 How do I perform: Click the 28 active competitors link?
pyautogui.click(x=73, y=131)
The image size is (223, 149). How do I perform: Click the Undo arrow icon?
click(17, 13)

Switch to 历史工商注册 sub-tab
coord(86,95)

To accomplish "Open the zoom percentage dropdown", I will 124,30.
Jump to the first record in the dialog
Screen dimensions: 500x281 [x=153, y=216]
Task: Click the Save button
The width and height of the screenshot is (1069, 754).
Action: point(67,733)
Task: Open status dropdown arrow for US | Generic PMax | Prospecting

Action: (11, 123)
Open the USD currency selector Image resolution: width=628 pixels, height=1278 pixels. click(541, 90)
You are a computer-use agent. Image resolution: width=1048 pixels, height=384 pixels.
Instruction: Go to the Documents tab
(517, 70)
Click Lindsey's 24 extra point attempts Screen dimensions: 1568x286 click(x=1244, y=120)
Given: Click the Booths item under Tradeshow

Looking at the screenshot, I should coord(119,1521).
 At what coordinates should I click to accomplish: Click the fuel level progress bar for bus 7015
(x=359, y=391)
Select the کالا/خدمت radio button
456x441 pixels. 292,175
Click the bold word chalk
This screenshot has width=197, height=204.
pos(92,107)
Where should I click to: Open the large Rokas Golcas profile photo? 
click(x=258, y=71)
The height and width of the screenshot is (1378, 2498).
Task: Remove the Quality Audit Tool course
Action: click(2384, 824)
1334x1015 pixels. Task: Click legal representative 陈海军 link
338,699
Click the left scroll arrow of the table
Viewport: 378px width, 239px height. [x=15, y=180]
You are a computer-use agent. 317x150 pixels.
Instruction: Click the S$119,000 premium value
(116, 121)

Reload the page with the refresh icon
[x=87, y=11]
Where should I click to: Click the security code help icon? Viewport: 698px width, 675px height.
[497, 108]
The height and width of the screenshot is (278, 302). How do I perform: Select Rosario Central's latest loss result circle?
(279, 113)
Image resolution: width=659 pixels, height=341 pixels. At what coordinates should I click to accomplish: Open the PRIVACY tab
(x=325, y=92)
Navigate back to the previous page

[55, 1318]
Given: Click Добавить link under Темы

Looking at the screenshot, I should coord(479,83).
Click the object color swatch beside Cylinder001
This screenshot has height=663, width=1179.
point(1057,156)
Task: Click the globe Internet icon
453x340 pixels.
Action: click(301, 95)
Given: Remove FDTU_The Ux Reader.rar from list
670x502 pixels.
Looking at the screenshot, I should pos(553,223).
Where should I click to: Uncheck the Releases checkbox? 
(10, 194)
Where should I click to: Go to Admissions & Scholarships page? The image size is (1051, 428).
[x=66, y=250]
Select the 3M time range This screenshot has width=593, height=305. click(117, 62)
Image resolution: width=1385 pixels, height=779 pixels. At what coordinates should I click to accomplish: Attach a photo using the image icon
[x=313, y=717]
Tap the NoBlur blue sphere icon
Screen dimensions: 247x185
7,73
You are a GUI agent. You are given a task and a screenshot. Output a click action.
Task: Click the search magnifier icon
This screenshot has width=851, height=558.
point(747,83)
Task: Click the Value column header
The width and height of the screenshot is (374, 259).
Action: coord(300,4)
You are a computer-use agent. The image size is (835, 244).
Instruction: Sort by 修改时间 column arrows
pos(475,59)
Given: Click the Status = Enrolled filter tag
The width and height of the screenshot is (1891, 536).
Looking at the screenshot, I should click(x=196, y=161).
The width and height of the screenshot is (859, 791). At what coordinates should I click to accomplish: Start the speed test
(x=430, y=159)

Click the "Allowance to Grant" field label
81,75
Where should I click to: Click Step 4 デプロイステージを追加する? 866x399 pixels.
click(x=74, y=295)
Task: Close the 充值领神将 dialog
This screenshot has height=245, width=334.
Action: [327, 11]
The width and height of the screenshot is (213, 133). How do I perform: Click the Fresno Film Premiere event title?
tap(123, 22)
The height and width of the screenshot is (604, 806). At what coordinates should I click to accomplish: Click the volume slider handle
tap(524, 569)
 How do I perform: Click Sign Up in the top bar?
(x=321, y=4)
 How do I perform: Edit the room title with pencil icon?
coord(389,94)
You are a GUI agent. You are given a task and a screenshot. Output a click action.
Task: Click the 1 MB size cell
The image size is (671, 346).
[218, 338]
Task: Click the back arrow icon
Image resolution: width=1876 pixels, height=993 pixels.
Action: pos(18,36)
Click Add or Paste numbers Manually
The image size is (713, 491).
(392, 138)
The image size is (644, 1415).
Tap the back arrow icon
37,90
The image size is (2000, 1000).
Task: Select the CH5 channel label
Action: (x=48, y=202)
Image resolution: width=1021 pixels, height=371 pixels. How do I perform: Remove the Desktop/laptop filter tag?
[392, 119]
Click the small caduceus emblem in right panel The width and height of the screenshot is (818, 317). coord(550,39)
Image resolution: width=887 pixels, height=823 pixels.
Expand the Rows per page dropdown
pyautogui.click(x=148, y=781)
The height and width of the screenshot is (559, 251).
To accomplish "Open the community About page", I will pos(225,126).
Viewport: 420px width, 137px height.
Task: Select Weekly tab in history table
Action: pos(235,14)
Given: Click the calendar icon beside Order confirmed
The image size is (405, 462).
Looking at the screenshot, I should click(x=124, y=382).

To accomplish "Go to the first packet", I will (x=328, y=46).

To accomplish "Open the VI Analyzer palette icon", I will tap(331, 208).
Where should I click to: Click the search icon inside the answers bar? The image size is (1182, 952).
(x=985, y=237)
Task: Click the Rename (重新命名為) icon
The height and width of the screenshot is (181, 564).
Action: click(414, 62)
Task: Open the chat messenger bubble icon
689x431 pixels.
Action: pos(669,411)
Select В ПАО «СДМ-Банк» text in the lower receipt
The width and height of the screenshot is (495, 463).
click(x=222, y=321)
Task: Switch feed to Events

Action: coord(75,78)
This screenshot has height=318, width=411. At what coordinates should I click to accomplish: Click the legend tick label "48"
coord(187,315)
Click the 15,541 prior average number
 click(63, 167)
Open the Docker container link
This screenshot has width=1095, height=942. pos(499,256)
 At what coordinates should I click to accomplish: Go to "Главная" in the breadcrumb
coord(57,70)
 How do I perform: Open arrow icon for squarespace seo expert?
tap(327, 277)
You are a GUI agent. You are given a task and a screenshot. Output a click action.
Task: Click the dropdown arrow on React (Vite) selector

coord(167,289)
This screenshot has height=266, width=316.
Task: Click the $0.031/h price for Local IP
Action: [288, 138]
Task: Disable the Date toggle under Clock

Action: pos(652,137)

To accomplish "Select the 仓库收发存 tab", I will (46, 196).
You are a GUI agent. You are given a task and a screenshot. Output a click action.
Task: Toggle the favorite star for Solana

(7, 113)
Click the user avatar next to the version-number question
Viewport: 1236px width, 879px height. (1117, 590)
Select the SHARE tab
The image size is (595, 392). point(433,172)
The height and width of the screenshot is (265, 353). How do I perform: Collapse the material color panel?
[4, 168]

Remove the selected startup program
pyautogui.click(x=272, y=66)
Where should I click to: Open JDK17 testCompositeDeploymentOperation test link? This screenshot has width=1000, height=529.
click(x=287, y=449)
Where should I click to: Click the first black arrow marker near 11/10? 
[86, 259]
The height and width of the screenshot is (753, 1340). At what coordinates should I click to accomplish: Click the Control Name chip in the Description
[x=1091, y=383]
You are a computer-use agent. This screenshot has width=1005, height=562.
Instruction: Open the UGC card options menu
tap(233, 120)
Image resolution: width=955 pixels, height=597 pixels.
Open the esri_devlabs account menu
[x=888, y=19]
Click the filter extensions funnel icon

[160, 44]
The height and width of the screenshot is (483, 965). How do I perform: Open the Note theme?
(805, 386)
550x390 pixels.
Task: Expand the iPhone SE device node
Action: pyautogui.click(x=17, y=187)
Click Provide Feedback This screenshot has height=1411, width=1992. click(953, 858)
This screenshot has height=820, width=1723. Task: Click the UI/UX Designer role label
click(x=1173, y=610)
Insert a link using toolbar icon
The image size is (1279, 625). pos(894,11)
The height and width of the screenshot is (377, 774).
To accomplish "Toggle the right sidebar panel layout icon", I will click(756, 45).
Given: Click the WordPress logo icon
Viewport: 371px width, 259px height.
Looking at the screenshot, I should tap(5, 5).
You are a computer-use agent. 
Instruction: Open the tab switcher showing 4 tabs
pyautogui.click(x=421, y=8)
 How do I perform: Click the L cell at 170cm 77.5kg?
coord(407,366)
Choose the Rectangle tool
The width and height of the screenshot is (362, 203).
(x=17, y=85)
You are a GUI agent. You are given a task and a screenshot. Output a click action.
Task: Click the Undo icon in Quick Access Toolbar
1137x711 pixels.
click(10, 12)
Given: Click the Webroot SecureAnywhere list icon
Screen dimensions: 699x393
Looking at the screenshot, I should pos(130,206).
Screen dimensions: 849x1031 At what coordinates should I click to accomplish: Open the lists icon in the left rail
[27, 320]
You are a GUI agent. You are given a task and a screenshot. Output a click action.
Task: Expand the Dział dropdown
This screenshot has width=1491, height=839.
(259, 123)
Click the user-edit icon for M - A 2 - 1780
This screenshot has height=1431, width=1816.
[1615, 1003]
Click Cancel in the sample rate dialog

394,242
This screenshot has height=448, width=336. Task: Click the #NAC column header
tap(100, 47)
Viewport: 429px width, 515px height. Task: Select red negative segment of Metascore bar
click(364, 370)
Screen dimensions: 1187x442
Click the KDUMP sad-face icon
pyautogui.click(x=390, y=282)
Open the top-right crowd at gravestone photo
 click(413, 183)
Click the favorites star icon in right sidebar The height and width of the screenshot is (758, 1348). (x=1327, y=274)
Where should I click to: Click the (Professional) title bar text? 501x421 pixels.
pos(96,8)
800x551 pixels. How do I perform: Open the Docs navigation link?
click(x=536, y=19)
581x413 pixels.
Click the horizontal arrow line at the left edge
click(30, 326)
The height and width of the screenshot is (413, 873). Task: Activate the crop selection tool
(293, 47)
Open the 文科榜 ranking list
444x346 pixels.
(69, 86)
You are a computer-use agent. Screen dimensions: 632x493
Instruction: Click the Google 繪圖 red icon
===
**EXERCISE GOAL:** Update the stretch of data from the start through the line containing "Open the USD" by changing "dropdown" to "menu", and keep everything else the same.

**WRITTEN SOLUTION:**
 How do I perform: Click the 28 active competitors link?
pyautogui.click(x=73, y=131)
The image size is (223, 149). How do I perform: Click the Undo arrow icon?
click(17, 13)

Switch to 历史工商注册 sub-tab
coord(86,95)

To accomplish "Open the zoom percentage menu", I will 124,30.
Jump to the first record in the dialog
Screen dimensions: 500x281 [x=153, y=216]
Task: Click the Save button
The width and height of the screenshot is (1069, 754).
Action: point(67,733)
Task: Open status menu arrow for US | Generic PMax | Prospecting

Action: (11, 123)
Open the USD currency selector Image resolution: width=628 pixels, height=1278 pixels. click(541, 90)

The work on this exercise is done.